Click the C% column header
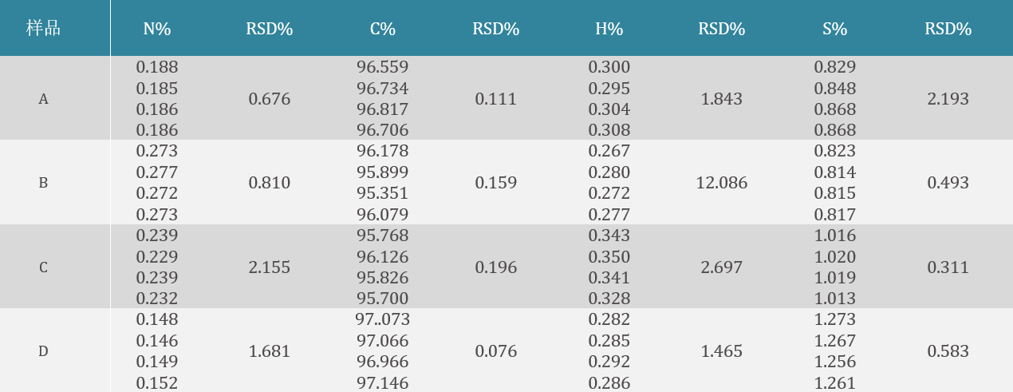point(383,30)
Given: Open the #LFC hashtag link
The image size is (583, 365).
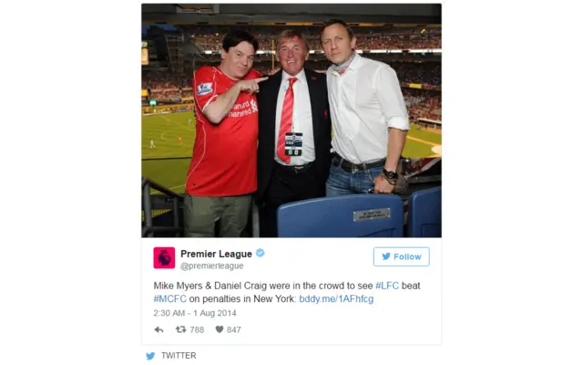Looking at the screenshot, I should point(387,286).
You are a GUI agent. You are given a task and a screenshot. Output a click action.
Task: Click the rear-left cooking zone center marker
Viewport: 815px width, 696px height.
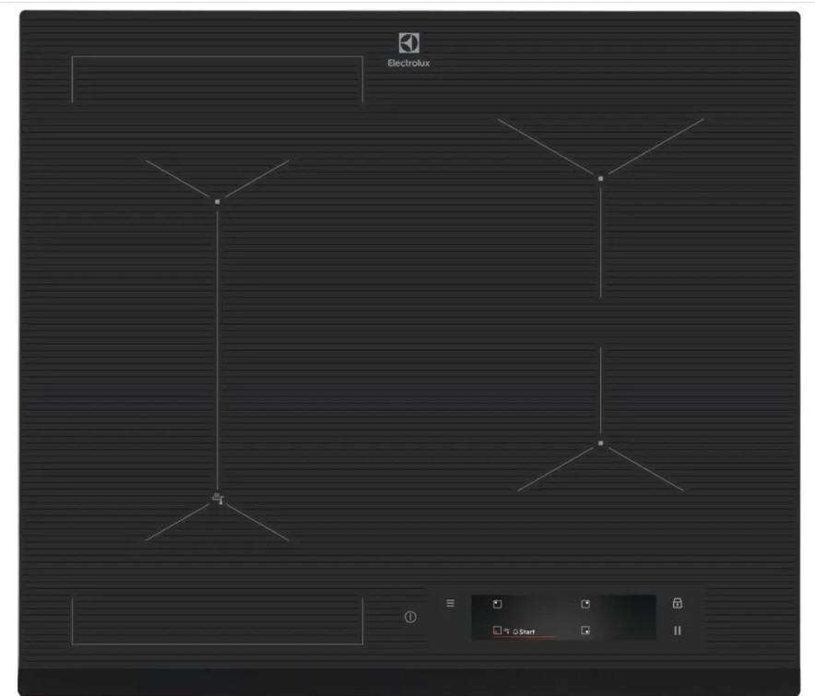click(218, 201)
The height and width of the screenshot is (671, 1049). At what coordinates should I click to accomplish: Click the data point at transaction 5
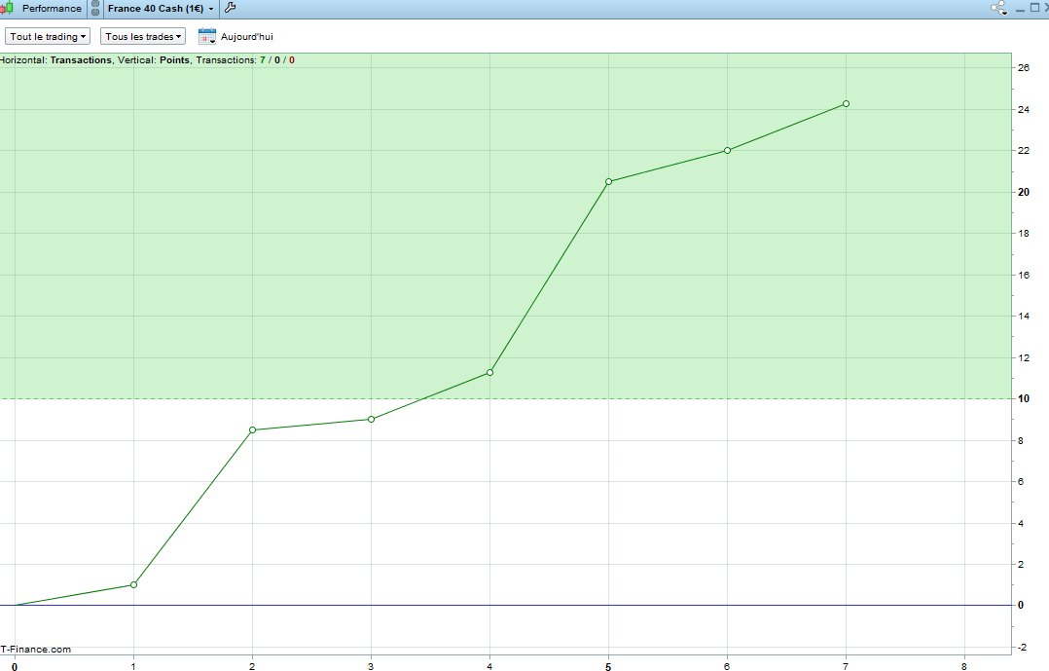click(609, 181)
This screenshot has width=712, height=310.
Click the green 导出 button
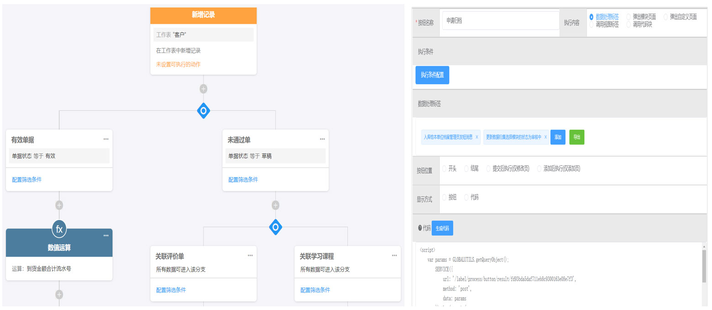(x=577, y=137)
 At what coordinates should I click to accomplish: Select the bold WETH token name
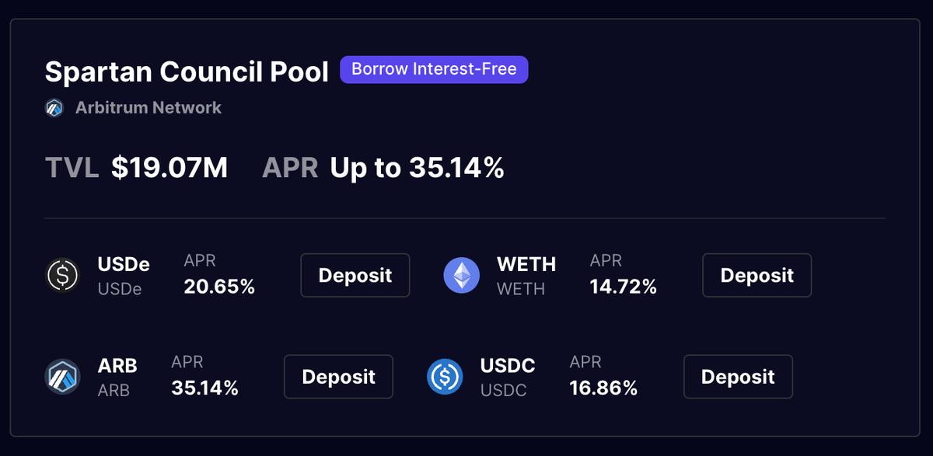click(x=526, y=264)
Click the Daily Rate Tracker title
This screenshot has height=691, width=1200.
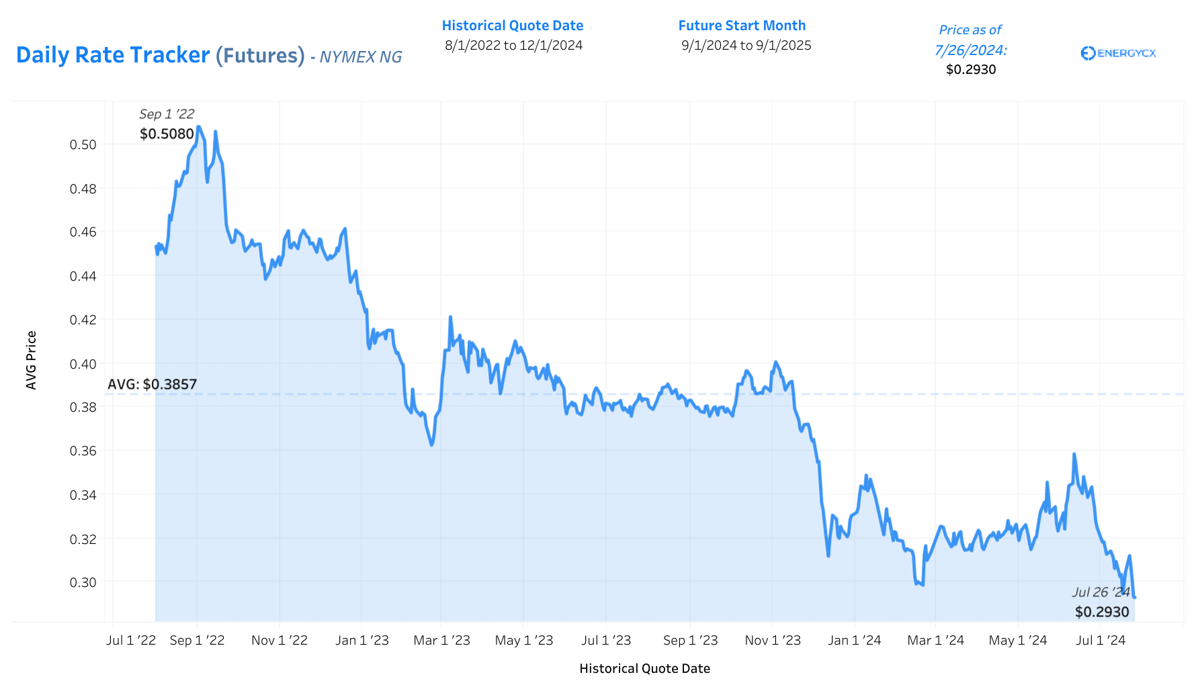pos(113,55)
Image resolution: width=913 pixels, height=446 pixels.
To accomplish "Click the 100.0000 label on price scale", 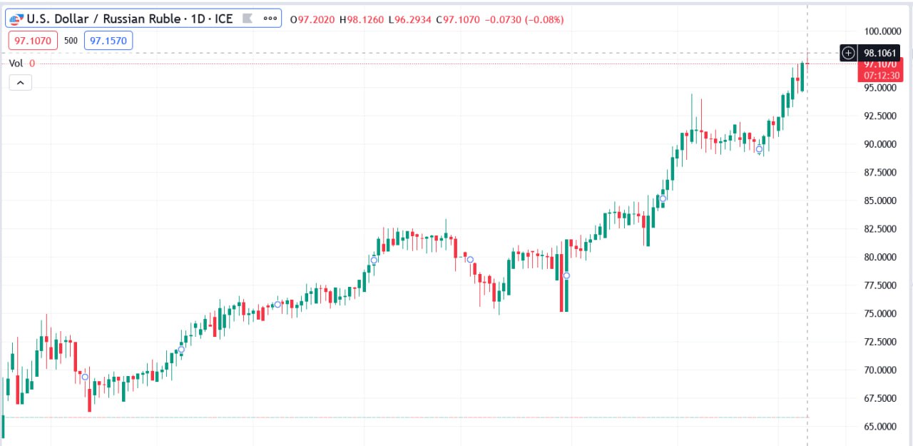I will pyautogui.click(x=880, y=31).
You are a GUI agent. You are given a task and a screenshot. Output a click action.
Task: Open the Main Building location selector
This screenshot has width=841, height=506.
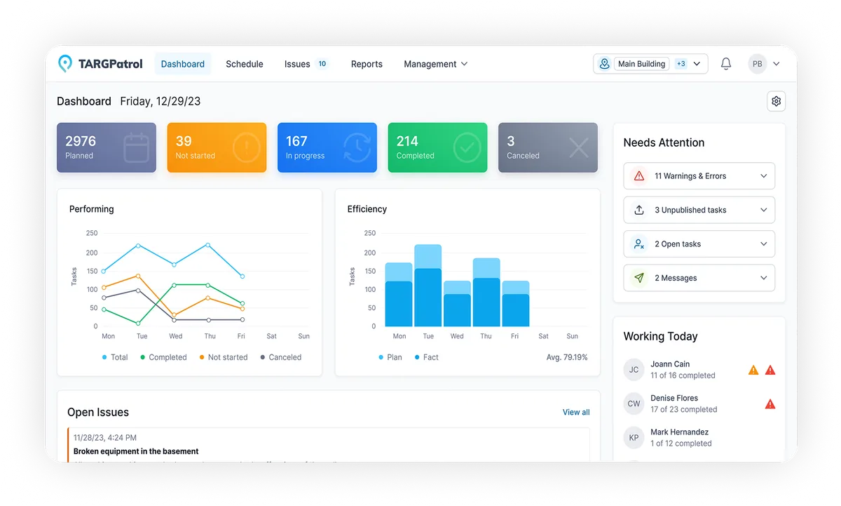click(650, 63)
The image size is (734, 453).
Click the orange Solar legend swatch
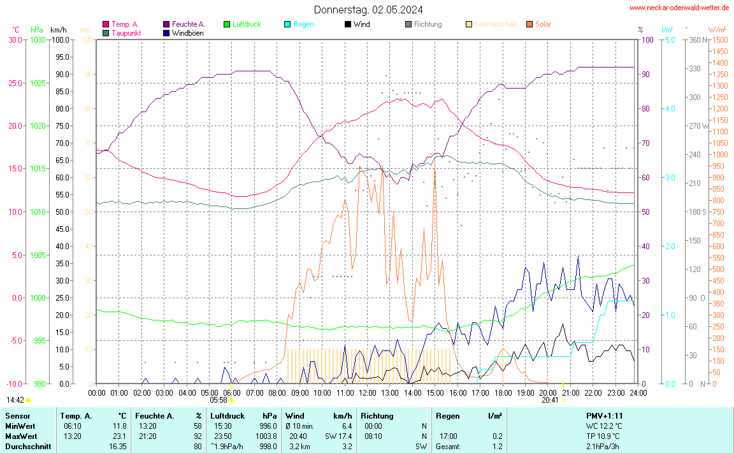(529, 24)
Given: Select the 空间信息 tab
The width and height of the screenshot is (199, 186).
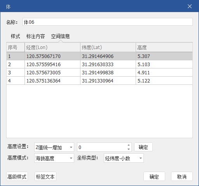Looking at the screenshot, I should (60, 36).
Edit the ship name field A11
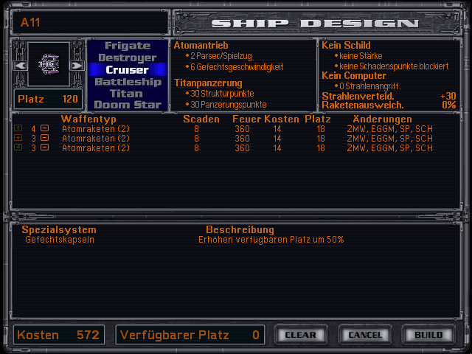This screenshot has width=472, height=354. (90, 22)
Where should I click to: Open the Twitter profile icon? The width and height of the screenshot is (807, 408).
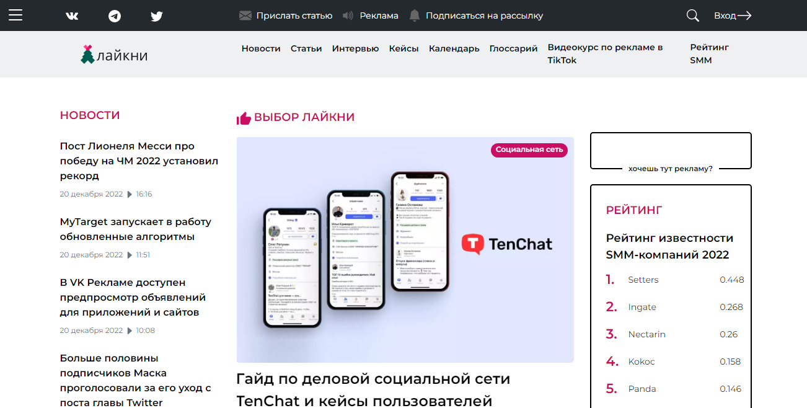coord(157,16)
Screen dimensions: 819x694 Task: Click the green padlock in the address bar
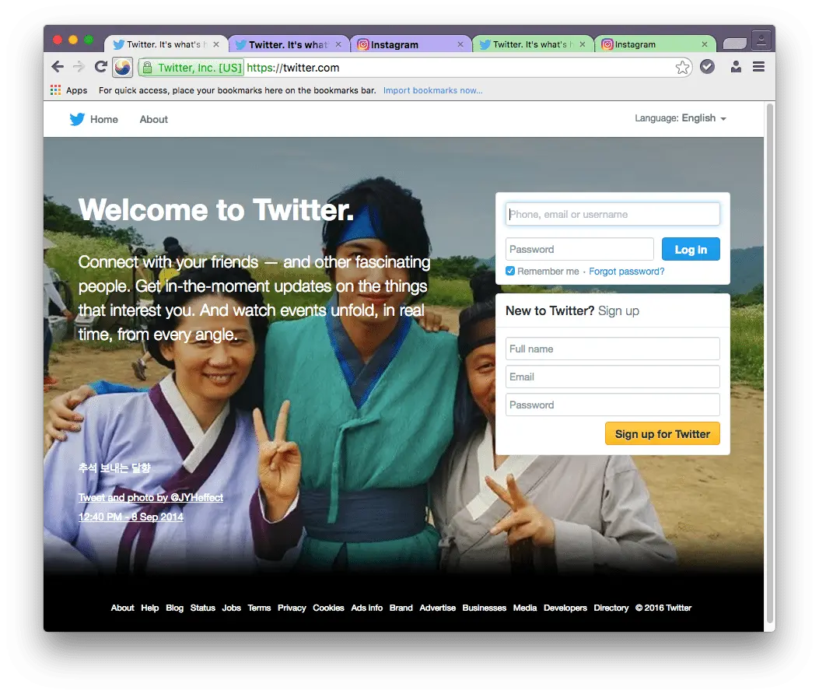(148, 68)
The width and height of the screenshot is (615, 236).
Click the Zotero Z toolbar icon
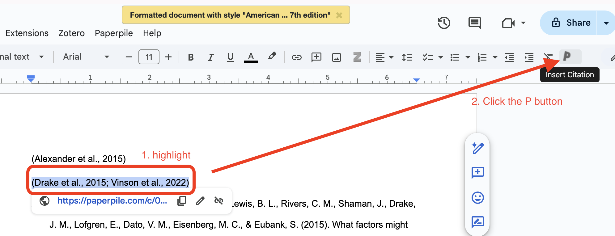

#####

_WHAT YOU SHOULD DO_
Would you please reproduce verbatim the run of lines that opens the listing and ends with the line holding "Click the Daily Rate Tracker title", and only that run, leaving every picture out?

_ANSWER FOR THIS EXERCISE_
Click the C% column header
point(383,30)
Given: Open the #LFC hashtag link
The image size is (583, 365).
Looking at the screenshot, I should point(387,286).
You are a GUI agent. You are given a task and a screenshot. Output a click action.
Task: Click the rear-left cooking zone center marker
Viewport: 815px width, 696px height.
click(218, 201)
The height and width of the screenshot is (671, 1049). At what coordinates should I click to accomplish: Click the data point at transaction 5
click(609, 181)
This screenshot has width=712, height=310.
Click the green 导出 button
(x=577, y=137)
 At what coordinates should I click to accomplish: Select the bold WETH token name
click(x=526, y=264)
Click the Daily Rate Tracker title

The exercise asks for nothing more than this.